Empecé a correr porque era incapaz de hacerlo. ¿Qué otro motivo podía tener? Pedalear unos kilómetros, nadar unos largos, darle a unas mancuernas: ahí me podrían catalogar de regular tirando a malo. Pero… ¿corriendo? Mi estatus oficial era de fatalérrimo. Un kilómetro y veía a la pálida dama, palabra. Sí, empecé a correr y vi que era capaz de hacerlo, pero aún mejor: descubrí otra forma de sentir la música.

Salgo de noche, cuando la gente de bien se recoge y sólo quedamos sobre el maldito asfalto almas en pena mirando a la perra vida frente a frente. Tal vez exagere (lo hago), pero ése es el escenario que me gusta. Acera, luces difusas, el mundo sostenido en la húmeda frialdad de un barrio que se apaga.

Dejo que mis piernas me lleven mientras en mis auriculares suena Akira Yamaoka y las calles se transforman en algo más. Los reflejos en los charcos, las gotas tardías de una lluvia que acabó hace rato, la pedestre noche que de repente cobra una belleza demoniaca. Corro al ritmo de los bepeeme; no, olviden eso, el ritmo es un telón de fondo, un tren lejano; corro al compás de un estado de ánimo que me eleva. Entra Philip Glass con su ‘Koyaanisqatsi’ y me arrebatan los cánticos de ese minúsculo cacho de galaxia en el que vivimos. Asciendo remolcado hacia las estrellas por los órganos de catedrales minimalistas y eternas. El mundo es hielo y mientras más rápido corro más me uno a su infinita quietud.

El playlist de mi reproductor (convenientemente bautizado como ‘Run!’, no sea que me confunda) rueda al azar como una ruleta perversa. Algo de Daft Punk en ‘Tron: Legacy’, algo de Eddie Vedder en ‘Into the Wild’ (le arranco y me inyecto, al fin, un poco de la libertad inadulterada que contiene), algo de Moby. La noche es eléctrica, zen, y entre la estática encuentro a veces relámpagos de iluminación, la comprensión que se me escapa, hace años, en esa meditación que no practico. Existir es rendirse, dejar que te capture el curso del tiempo, el movimiento de tu cuerpo al paso de algo escondido en temas que creías haber agotado.

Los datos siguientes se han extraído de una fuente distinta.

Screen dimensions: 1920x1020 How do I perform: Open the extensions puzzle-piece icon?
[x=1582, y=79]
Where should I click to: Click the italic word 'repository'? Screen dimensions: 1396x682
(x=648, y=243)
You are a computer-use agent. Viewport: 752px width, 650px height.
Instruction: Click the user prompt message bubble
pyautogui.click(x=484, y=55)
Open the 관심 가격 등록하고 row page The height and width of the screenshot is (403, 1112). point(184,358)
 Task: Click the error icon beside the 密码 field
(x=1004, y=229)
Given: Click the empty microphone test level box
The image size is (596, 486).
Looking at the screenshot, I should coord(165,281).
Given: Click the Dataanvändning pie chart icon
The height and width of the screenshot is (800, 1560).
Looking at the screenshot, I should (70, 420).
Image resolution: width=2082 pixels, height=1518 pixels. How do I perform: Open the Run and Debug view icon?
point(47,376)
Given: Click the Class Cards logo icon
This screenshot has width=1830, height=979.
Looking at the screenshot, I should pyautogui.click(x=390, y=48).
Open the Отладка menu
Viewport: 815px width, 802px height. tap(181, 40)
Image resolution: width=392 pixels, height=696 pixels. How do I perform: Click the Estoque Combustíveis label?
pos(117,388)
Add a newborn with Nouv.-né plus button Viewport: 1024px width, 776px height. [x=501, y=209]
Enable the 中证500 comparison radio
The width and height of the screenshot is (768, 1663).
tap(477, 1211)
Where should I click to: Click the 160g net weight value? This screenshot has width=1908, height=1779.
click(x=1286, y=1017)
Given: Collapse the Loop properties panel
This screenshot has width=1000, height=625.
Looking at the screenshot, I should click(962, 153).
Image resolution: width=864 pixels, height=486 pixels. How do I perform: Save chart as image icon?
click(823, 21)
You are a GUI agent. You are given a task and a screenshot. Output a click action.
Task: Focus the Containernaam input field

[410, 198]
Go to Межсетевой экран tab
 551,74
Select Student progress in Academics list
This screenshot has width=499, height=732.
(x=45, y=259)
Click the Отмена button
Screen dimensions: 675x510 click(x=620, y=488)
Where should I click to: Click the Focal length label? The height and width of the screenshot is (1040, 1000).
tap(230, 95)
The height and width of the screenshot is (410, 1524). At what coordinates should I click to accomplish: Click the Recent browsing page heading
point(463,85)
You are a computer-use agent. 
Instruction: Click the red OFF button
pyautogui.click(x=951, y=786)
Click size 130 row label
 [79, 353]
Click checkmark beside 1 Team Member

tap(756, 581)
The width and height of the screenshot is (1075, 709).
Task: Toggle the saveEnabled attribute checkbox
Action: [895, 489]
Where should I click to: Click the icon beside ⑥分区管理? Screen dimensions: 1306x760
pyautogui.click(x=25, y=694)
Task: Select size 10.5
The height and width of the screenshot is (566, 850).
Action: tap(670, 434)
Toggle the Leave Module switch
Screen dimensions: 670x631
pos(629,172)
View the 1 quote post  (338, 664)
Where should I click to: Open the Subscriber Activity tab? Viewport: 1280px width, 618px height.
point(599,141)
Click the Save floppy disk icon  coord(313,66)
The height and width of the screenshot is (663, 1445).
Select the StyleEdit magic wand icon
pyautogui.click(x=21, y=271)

Corro con ‘Waiting’ de Devlins, ‘Run’ de Snow Patrol, ‘My Body’s a Zombie for You’ de Dead Man’s Bones o ‘Late Goodbye’ de Poets of the Fall. Redescubro a Arcade Fire pateando las vías de ‘We Used to Wait’ o ‘Wake Up’ y el ejercicio se vuelve menos taoísta y más melancólico. Arranca la banda sonora de algún Metal Gear Solid, del Castlevania que tan bien compuso Óscar Araujo o de Deus Ex: Human Revolution y me lanzo hacia adelante como un guerrero infatigable, herido, volcado hasta dejarse la piel en su última misión.

También se corre con ligereza y rampazo de furia al ritmo de El Columpio Asesino (fantástico enchufarse ‘Toro’) o Rammstein, quienes se me hacen algo pesados para la marcha salvo en temas como ‘Links 2 3 4’ (se hizo para esto) o ‘Frühling in Paris’. ‘Invaders Must Die’ de Prodigy es puro subidón atlético. Correr puede ser, también, un ejercicio de tópicos, aunque no conviene caer en esos mixes de house largorros que circulan por ahí, no se nos enturbie el cuerpo y el alma.

Le echo kilómetros al cuerpo, uno, dos, cinco, diez, y la música me guía y me sostiene cuando el asunto se vuelve terrenal y agotador. Me autodestruyo para dejar que los sonidos se filtren en mis músculos, que recorran las cuerdas que atan mis partículas y me proyecten a todos los universos posibles. Henchido de sonoridades motoras, me apunto a mi primera carrera oficial y en la meta nos endiñan ‘Eye of the Tiger’: se jodió el misticismo.